Return every line below exactly.

──────────

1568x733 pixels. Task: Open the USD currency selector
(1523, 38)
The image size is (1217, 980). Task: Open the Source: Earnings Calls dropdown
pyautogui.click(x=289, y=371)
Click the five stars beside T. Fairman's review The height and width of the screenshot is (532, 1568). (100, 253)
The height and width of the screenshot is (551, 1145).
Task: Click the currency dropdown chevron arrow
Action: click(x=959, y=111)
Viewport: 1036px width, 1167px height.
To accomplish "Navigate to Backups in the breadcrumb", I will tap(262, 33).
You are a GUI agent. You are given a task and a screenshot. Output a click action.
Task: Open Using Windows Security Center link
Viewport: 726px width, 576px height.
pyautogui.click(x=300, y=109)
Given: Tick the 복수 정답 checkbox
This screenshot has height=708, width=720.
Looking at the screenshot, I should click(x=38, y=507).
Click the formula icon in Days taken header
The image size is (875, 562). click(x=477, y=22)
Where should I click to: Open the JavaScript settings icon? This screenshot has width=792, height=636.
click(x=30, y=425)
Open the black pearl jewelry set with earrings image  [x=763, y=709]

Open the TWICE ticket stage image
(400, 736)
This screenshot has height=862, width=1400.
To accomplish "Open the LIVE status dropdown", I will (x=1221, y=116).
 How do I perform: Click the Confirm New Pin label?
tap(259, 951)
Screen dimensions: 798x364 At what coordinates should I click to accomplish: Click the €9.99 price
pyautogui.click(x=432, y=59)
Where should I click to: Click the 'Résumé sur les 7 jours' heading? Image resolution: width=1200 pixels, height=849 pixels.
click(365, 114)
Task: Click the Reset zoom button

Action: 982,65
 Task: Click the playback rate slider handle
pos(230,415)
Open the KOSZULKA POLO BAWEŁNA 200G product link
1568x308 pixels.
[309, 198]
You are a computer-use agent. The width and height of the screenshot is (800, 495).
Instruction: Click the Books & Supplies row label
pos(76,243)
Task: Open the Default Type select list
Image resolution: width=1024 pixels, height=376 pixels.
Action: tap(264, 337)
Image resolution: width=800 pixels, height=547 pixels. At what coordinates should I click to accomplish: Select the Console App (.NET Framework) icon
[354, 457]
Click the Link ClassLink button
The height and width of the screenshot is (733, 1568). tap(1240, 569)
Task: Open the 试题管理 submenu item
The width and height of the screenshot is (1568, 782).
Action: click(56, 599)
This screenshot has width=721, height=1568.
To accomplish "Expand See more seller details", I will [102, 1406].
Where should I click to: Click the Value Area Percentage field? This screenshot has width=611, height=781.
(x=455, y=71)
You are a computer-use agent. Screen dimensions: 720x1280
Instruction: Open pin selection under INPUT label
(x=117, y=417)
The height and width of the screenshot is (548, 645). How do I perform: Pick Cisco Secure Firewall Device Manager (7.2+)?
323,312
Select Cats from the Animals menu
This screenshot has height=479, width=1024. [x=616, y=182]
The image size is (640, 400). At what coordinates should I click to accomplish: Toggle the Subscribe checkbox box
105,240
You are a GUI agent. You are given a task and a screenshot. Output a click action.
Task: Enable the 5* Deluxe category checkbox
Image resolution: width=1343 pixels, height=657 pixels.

──────────

SOLUTION TO THIS TASK:
1568x733 pixels. Task: Open the USD currency selector
(1523, 38)
The image size is (1217, 980). Task: Open the Source: Earnings Calls dropdown
pyautogui.click(x=289, y=371)
Click the five stars beside T. Fairman's review The height and width of the screenshot is (532, 1568). (100, 253)
The height and width of the screenshot is (551, 1145).
Task: Click the currency dropdown chevron arrow
Action: click(x=959, y=111)
Viewport: 1036px width, 1167px height.
To accomplish "Navigate to Backups in the breadcrumb", I will tap(262, 33).
You are a GUI agent. You are given a task and a screenshot. Output a click action.
Task: Open Using Windows Security Center link
Viewport: 726px width, 576px height.
pyautogui.click(x=300, y=109)
Given: Tick the 복수 정답 checkbox
This screenshot has height=708, width=720.
Looking at the screenshot, I should click(x=38, y=507).
Click the formula icon in Days taken header
The image size is (875, 562). click(x=477, y=22)
Where should I click to: Open the JavaScript settings icon? This screenshot has width=792, height=636.
click(x=30, y=425)
Open the black pearl jewelry set with earrings image  [x=763, y=709]

Open the TWICE ticket stage image
(400, 736)
This screenshot has height=862, width=1400.
To accomplish "Open the LIVE status dropdown", I will (x=1221, y=116).
 How do I perform: Click the Confirm New Pin label?
tap(259, 951)
Screen dimensions: 798x364 At what coordinates should I click to accomplish: Click the €9.99 price
pyautogui.click(x=432, y=59)
Where should I click to: Click the 'Résumé sur les 7 jours' heading? Image resolution: width=1200 pixels, height=849 pixels.
click(365, 114)
Task: Click the Reset zoom button

Action: 982,65
 Task: Click the playback rate slider handle
pos(230,415)
Open the KOSZULKA POLO BAWEŁNA 200G product link
1568x308 pixels.
[309, 198]
You are a computer-use agent. The width and height of the screenshot is (800, 495).
Instruction: Click the Books & Supplies row label
pos(76,243)
Task: Open the Default Type select list
Image resolution: width=1024 pixels, height=376 pixels.
Action: tap(264, 337)
Image resolution: width=800 pixels, height=547 pixels. At what coordinates should I click to accomplish: Select the Console App (.NET Framework) icon
[354, 457]
Click the Link ClassLink button
The height and width of the screenshot is (733, 1568). tap(1240, 569)
Task: Open the 试题管理 submenu item
The width and height of the screenshot is (1568, 782).
Action: click(56, 599)
This screenshot has width=721, height=1568.
To accomplish "Expand See more seller details", I will [102, 1406].
Where should I click to: Click the Value Area Percentage field? This screenshot has width=611, height=781.
(x=455, y=71)
You are a computer-use agent. Screen dimensions: 720x1280
Instruction: Open pin selection under INPUT label
(x=117, y=417)
The height and width of the screenshot is (548, 645). How do I perform: Pick Cisco Secure Firewall Device Manager (7.2+)?
323,312
Select Cats from the Animals menu
This screenshot has height=479, width=1024. [x=616, y=182]
The image size is (640, 400). At what coordinates should I click to accomplish: Toggle the Subscribe checkbox box
105,240
You are a GUI agent. You are given a task and a screenshot. Output a click action.
Task: Enable the 5* Deluxe category checkbox
Image resolution: width=1343 pixels, height=657 pixels.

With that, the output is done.